──────── GIVEN PASSAGE
Pittsburgh Pirates And Francisco Cervelli: What’s Not To Like?


Earlier this week, the Pittsburgh Pirates announced that Francisco Cervelli had been acquired from the New York Yankees in exchange for LHP Justin Wilson. The move seems solid on the surface, essentially affording the Pirates a backup plan (if you believe them) should their continued attempts to resign Russell Martin not be successful.

Cervelli is coming off of a pretty solid 2014 campaign, one in which he posted the best offensive numbers of his career, generally speaking. Further, Cervelli is noted to be one of the best framing catchers in the game today, something that could benefit the Pirates pitching staff, for sure.

So, what’s not to like about this deal?

Well, first, and probably most primarily, you’ve just displaced a solid lefty from your bullpen in exchange for a guy who’s statistically not much better offensively than your two current catchers on the depth chart in Tony Sanchez and Chris Stewart. Let’s look at the 2014 numbers:

  • Chris Stewart: .294/.362/.331 with 0 HR and a WAR of 0.6 (in 49 games)
────────────────
──────── RECORDS PROVIDED
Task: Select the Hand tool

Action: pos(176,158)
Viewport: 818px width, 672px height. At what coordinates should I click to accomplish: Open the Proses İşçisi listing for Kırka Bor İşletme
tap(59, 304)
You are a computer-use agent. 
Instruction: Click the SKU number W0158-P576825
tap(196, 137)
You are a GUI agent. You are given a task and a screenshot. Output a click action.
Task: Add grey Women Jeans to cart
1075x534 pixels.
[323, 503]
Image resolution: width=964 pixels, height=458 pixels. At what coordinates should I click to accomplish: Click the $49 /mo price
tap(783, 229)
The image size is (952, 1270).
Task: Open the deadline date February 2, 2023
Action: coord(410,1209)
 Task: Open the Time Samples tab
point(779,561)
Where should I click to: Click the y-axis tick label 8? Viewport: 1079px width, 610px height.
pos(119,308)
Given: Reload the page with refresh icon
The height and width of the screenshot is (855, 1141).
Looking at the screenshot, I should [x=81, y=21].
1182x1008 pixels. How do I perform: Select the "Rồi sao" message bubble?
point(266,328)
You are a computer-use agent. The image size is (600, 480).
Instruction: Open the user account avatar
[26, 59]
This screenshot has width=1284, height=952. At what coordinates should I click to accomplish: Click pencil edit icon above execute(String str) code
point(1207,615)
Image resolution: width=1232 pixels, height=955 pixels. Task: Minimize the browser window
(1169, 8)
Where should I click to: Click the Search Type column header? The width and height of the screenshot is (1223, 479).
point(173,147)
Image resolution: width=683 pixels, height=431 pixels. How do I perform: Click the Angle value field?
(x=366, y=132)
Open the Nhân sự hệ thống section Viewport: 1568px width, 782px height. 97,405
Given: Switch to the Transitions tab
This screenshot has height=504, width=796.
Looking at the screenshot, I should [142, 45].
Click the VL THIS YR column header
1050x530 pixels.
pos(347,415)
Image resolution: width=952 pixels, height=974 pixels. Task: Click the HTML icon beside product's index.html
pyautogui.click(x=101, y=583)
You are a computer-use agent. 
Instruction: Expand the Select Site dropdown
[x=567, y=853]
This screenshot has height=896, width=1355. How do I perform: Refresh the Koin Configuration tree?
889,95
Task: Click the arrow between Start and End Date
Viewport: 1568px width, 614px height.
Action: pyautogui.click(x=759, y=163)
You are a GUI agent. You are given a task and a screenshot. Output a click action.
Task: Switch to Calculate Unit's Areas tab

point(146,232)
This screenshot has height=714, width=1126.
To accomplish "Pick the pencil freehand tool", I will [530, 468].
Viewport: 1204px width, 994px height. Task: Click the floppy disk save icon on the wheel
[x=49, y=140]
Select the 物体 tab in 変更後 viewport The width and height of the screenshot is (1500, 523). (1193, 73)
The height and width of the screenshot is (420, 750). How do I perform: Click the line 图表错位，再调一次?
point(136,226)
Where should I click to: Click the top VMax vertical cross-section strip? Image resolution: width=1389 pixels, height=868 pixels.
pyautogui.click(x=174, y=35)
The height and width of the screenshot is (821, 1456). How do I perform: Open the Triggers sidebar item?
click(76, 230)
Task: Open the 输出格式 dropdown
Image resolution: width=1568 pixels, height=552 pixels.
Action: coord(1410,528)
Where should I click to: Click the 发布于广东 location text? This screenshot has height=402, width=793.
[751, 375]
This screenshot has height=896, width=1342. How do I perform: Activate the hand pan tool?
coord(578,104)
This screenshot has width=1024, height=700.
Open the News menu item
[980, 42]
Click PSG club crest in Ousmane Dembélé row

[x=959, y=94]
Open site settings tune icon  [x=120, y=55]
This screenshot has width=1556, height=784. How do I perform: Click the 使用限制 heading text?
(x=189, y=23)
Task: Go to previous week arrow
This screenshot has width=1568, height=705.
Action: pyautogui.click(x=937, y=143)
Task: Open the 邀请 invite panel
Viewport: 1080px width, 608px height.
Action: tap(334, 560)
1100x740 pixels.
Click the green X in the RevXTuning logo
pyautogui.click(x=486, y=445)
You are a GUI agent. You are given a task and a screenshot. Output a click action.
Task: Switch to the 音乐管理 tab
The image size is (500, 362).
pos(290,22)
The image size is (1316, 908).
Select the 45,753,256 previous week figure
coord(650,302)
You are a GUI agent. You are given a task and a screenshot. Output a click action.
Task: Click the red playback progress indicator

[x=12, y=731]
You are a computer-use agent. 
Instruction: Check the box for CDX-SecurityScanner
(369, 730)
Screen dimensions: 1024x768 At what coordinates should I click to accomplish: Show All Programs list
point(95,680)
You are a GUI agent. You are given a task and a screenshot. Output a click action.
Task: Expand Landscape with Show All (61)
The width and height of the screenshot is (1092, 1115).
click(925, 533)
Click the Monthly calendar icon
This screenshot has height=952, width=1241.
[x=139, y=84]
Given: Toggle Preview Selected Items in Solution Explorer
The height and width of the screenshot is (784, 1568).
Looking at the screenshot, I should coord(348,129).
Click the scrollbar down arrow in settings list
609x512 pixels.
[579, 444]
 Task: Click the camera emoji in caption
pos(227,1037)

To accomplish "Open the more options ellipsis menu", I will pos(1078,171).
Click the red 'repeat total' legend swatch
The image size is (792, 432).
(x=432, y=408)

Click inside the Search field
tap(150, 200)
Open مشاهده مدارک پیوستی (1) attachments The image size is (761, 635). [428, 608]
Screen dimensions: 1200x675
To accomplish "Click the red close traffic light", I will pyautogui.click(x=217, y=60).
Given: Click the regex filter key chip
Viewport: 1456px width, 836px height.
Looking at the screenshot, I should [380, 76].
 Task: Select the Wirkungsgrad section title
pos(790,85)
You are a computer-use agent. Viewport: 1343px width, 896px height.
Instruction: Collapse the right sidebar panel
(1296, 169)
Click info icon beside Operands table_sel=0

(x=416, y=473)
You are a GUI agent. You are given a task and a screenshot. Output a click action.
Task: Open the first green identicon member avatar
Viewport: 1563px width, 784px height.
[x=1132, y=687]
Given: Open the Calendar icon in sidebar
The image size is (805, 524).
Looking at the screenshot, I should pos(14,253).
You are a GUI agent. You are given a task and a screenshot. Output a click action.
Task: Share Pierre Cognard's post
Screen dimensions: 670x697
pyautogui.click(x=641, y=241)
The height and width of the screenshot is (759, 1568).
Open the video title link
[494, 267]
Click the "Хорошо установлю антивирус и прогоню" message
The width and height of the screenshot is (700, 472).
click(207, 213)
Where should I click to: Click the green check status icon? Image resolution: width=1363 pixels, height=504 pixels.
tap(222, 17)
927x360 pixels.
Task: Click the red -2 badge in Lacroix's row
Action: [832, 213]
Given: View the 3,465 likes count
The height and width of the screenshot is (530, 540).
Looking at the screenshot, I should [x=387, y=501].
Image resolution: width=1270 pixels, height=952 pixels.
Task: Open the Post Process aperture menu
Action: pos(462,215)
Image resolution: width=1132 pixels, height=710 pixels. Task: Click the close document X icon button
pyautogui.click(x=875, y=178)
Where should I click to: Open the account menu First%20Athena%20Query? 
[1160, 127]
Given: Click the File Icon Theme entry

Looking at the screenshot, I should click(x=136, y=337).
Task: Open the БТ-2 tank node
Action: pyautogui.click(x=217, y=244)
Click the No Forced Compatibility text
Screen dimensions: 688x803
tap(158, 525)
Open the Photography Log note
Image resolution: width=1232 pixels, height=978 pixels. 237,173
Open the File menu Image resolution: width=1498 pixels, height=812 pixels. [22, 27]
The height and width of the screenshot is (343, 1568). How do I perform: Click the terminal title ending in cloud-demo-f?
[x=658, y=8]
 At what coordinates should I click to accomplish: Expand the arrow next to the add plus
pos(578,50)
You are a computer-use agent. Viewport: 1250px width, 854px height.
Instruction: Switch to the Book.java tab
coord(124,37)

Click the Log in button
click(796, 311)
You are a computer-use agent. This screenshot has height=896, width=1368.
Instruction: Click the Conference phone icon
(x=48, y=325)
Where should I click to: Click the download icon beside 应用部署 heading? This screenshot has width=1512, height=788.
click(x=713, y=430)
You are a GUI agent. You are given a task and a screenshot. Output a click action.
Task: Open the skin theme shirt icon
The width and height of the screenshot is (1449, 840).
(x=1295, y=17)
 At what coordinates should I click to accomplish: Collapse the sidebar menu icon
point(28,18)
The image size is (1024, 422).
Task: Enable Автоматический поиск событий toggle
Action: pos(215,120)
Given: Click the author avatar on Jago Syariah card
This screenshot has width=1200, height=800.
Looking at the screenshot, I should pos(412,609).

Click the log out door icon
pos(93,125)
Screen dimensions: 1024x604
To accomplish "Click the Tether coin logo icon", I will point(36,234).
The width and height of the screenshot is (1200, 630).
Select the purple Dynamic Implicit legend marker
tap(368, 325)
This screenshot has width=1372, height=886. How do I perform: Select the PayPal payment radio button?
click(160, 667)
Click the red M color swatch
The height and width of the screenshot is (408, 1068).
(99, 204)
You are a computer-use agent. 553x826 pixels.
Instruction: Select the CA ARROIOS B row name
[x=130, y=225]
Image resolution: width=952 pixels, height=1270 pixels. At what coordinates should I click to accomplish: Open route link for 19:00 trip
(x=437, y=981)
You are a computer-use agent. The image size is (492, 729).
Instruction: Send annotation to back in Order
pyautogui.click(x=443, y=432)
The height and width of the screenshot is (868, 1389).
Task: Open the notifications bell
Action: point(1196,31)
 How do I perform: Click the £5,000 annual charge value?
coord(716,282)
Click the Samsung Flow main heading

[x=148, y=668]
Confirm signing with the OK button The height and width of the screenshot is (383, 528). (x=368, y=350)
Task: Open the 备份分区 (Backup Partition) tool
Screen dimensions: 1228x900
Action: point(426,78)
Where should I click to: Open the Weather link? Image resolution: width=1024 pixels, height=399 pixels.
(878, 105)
────────────────
**SHORT TASK 1:**
Write out the Cervelli trade article from "Cervelli is coming" to "about this deal?", switching "framing catchers" to "defensive catchers".
**SHORT TASK 2:**
According to the Cervelli trade article, which player did the Pirates give the Yankees in exchange for Francisco Cervelli?
**SHORT TASK 3:**
Extend the Cervelli trade article past its final line.

**OUTPUT 1:**
Cervelli is coming off of a pretty solid 2014 campaign, one in which he posted the best offensive numbers of his career, generally speaking. Further, Cervelli is noted to be one of the best defensive catchers in the game today, something that could benefit the Pirates pitching staff, for sure.

So, what’s not to like about this deal?

**OUTPUT 2:**
Justin Wilson, a left-handed pitcher.

**OUTPUT 3:**
  • Tony Sanchez: .267/.300/.360 with 2 HR and a WAR of 0.1 (in 26 games)
  • Francisco Cervelli: .301/.370/.432 with 2HR and a WAR of 1.1 (in 49 games)

Wilson isn’t the best pitcher on staff, but he’s a lefty. If you look at the Pirates’ active roster, you will find exactly four lefties on it, two of which are starters (Jeff Locke and Joely Rodriguez – who?). That leaves you with Bobby LaFromboise and Tony Watson, not exactly the best for match-up based pitching changes late in the game.

Perhaps that’s not even a legitimate concern given Clint Hurdle‘s “gut-based” managerial style.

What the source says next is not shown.